Aşağıdaki öğelerden "666x659 pixels." ifadesini içeren satırla başlayıp "pos(529,67)" ifadesini içeren satıra kadar devam eden satırları, iki uç satır da dahil olmak üzere, hiçbir değişiklik yapmadan çıktı olarak verin.

>>>>

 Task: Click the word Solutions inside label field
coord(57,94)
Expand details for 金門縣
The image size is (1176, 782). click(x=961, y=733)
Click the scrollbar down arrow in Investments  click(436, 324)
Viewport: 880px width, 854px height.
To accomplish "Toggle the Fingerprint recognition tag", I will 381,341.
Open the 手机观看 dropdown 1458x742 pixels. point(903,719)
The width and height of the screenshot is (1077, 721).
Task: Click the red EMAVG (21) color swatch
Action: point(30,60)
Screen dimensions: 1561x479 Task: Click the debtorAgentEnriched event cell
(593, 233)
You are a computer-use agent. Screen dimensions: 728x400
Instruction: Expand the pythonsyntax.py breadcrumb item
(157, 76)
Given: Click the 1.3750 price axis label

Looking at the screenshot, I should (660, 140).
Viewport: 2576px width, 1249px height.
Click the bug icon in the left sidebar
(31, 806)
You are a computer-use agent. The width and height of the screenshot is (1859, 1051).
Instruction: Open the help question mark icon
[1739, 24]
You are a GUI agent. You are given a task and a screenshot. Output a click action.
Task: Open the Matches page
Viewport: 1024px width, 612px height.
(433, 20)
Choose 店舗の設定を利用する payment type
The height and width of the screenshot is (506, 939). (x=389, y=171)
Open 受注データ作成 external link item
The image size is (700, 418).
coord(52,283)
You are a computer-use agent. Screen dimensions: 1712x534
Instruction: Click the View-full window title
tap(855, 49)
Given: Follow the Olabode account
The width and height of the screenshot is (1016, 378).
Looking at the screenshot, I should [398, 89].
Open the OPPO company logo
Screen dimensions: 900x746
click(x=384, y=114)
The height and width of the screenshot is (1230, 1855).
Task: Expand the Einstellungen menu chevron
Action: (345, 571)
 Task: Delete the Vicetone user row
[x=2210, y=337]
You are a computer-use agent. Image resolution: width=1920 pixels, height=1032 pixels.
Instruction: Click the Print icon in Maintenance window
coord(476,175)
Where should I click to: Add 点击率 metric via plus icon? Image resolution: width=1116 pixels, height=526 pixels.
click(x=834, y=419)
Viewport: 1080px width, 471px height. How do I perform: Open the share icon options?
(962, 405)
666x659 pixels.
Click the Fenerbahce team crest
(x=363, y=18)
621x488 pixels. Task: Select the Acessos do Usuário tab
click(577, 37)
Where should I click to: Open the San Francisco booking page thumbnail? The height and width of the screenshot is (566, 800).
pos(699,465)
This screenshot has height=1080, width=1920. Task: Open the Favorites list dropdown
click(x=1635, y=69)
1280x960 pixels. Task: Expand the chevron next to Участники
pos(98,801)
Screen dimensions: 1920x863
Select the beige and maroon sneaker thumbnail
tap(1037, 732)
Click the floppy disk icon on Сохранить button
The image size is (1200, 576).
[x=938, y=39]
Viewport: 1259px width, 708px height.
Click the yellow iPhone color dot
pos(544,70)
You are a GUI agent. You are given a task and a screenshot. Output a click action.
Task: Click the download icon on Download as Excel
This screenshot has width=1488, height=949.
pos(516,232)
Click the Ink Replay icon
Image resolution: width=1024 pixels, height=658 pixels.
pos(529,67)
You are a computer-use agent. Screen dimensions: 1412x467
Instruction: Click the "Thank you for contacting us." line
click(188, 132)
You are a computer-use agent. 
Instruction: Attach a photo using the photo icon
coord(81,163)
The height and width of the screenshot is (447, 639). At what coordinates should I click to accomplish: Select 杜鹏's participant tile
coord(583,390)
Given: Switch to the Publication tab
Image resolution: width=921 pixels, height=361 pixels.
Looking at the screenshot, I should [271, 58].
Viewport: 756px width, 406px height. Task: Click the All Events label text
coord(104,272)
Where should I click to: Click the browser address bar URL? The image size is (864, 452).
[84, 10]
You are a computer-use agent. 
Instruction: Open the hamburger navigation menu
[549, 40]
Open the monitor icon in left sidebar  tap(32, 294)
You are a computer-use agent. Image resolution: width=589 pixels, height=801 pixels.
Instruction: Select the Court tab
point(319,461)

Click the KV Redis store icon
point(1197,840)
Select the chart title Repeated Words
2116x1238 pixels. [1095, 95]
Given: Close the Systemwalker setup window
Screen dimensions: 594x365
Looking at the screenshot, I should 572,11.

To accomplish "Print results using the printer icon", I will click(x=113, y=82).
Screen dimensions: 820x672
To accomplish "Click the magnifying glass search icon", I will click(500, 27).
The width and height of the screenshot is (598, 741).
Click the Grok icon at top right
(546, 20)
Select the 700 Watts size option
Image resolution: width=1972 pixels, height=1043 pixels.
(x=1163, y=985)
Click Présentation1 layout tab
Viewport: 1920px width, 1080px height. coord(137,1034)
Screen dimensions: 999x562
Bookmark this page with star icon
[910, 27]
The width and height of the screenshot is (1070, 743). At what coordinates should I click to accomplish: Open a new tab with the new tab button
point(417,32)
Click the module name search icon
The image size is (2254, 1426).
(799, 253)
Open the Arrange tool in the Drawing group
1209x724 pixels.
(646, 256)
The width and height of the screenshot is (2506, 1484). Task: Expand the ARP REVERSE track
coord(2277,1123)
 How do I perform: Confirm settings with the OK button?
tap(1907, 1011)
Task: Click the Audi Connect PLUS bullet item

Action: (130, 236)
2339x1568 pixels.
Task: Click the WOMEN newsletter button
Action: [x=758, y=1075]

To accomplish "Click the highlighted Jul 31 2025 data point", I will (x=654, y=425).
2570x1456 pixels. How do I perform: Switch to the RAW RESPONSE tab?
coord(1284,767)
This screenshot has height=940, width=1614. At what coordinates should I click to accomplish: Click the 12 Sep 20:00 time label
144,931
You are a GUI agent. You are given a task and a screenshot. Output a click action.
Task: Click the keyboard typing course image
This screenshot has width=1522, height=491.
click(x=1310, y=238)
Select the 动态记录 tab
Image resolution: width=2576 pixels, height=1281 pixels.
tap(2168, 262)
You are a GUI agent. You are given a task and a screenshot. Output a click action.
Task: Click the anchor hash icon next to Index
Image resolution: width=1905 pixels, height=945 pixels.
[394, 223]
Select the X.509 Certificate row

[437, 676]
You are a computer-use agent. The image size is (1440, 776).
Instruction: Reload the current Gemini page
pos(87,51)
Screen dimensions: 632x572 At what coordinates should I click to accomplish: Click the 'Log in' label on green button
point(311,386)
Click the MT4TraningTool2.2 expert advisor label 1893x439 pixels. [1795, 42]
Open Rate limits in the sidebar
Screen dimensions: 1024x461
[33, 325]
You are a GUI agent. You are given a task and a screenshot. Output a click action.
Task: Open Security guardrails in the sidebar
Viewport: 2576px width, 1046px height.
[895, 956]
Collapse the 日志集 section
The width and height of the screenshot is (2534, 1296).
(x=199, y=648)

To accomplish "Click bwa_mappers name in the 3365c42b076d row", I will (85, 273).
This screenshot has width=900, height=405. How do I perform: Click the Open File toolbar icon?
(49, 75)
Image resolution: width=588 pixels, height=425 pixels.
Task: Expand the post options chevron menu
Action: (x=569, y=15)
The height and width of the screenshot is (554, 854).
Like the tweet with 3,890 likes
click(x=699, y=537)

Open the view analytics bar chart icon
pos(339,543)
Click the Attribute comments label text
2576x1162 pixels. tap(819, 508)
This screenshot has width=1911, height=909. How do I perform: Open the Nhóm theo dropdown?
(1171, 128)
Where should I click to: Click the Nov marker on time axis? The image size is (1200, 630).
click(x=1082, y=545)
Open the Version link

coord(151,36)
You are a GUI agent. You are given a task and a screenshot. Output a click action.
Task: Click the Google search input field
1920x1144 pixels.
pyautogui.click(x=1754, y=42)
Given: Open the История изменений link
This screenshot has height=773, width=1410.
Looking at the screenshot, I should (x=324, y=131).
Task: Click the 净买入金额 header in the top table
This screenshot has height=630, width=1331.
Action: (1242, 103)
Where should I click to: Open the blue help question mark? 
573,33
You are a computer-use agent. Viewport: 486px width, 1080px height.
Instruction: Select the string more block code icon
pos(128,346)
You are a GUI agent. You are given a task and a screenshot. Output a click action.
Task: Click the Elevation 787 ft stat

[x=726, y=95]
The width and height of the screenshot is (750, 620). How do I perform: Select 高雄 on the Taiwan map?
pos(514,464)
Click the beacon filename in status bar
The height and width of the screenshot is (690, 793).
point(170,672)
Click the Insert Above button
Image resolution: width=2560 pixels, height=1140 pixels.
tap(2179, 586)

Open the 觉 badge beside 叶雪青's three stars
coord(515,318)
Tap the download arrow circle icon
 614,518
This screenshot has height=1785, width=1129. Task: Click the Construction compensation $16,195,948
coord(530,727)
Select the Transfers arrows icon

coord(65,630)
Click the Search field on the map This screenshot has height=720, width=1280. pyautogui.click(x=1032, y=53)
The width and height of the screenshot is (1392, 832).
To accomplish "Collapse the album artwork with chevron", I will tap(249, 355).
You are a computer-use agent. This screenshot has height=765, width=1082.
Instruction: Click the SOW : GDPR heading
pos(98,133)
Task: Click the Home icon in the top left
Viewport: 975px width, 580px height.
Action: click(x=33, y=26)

<<<<

= Alıştırma çıktısı =
666x659 pixels.
Click the Fenerbahce team crest
(x=363, y=18)
621x488 pixels. Task: Select the Acessos do Usuário tab
click(577, 37)
Where should I click to: Open the San Francisco booking page thumbnail? The height and width of the screenshot is (566, 800).
pos(699,465)
This screenshot has height=1080, width=1920. Task: Open the Favorites list dropdown
click(x=1635, y=69)
1280x960 pixels. Task: Expand the chevron next to Участники
pos(98,801)
Screen dimensions: 1920x863
Select the beige and maroon sneaker thumbnail
tap(1037, 732)
Click the floppy disk icon on Сохранить button
The image size is (1200, 576).
[x=938, y=39]
Viewport: 1259px width, 708px height.
Click the yellow iPhone color dot
pos(544,70)
You are a GUI agent. You are given a task and a screenshot. Output a click action.
Task: Click the download icon on Download as Excel
This screenshot has width=1488, height=949.
pos(516,232)
Click the Ink Replay icon
Image resolution: width=1024 pixels, height=658 pixels.
pos(529,67)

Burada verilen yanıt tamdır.